In May, the Department of Energy quietly introduced a proposal to eliminate its longstanding requirement that new buildings receiving funds from the agency be accessible to disabled people—a rule in effect across the federal government since 1980, thanks to Section 504 of the Rehabilitation Act.
According to a document published in the Federal Register, the final rule will become effective July 15—unless it receives “significant adverse comments” before Tuesday, a month after the rule was proposed.
“The Department of Energy’s decision to rescind the Section 504 new construction accessibility requirement is a direct attack on disability rights and part of a broader pattern of civil rights rollbacks aligned with Trump-era policies,” said Robyn Powell, an assistant professor specializing in disability law at Stetson University College of Law.
“It is DOE’s policy to give private entities flexibility to comply with the law in the manner they deem most efficient,” part of the public document reads. “One-size-fits-all rules are rarely the best option.

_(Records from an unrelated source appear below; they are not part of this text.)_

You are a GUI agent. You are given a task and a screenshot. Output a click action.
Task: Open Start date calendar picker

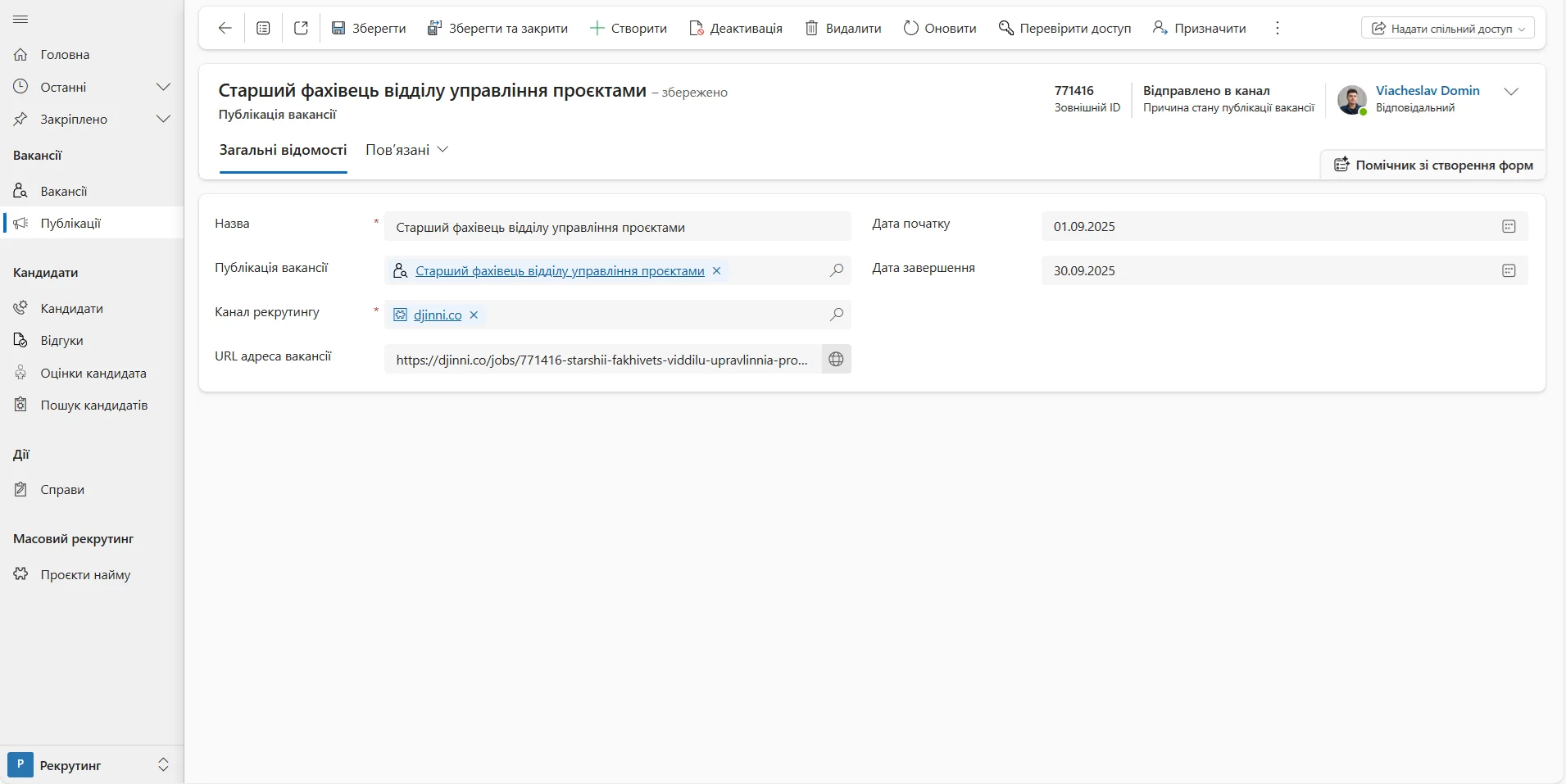coord(1509,227)
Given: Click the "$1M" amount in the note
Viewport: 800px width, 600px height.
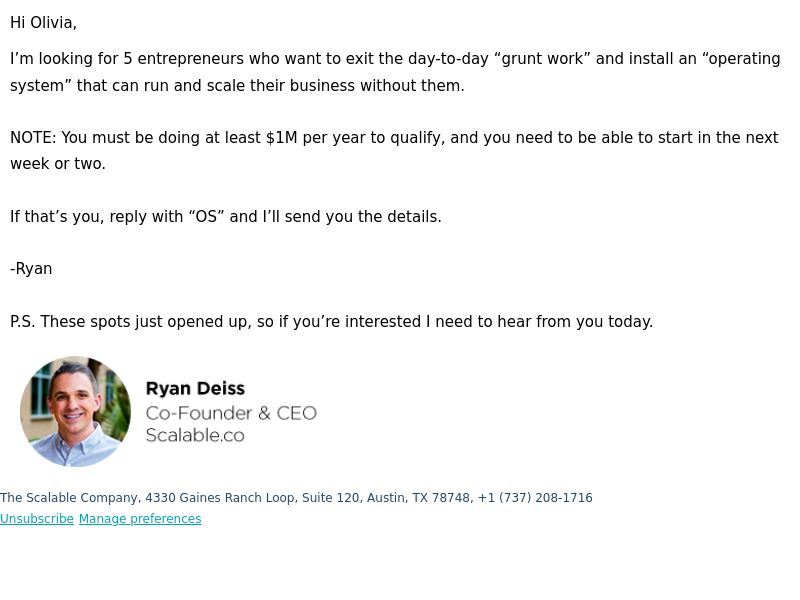Looking at the screenshot, I should pos(282,138).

Accordingly, DOE finds good reason to eliminate this regulatory provision.”
“By labeling these long-established protections as ‘unnecessary and unduly burdensome,’” Powell said, the Department of Energy “is prioritizing private convenience over the civil rights of disabled people” in its rulemaking.
DOE’s move could be a blueprint for other Trump administration federal agencies to follow, extending it to a much wider range of buildings and institutions—a kind of trial balloon at a federal agency which draws less public attention, and controversy, than the departments of Health and Human Services and Education, for instance.
“The Department of Energy—not exactly an obvious hot spot for attacks on disability or other civil rights,” said University of Pennsylvania Carey Law School professor Jasmine Harris, who also specializes in disability law. “Anti-civil rights creep often happens away from the main stage, more likely to be under the radar.”
Cuts and opposition to disability rights and protections, Harris said, “such as the statutory requirements to require the new construction and alterations meet accessibility standards to comply with the law, are not uncontroversial, as the Department of Energy claims.”
In fact, Harris noted, this isn’t the agency’s first or only attack on civil rights via federal rulemaking. “The Department of Energy is seeking to eliminate a rule regulating a program that extends loans to minority-owned businesses because it purportedly conflicts with Students for Fair Admissions v. Harvard, a recent Supreme Court decision addressing race-based affirmative action programs in college admissions,” she said.
“If we don’t put a line in the sand here,” Center said, “other agencies will try and do the same thing—and we really need to stop it at the outset.”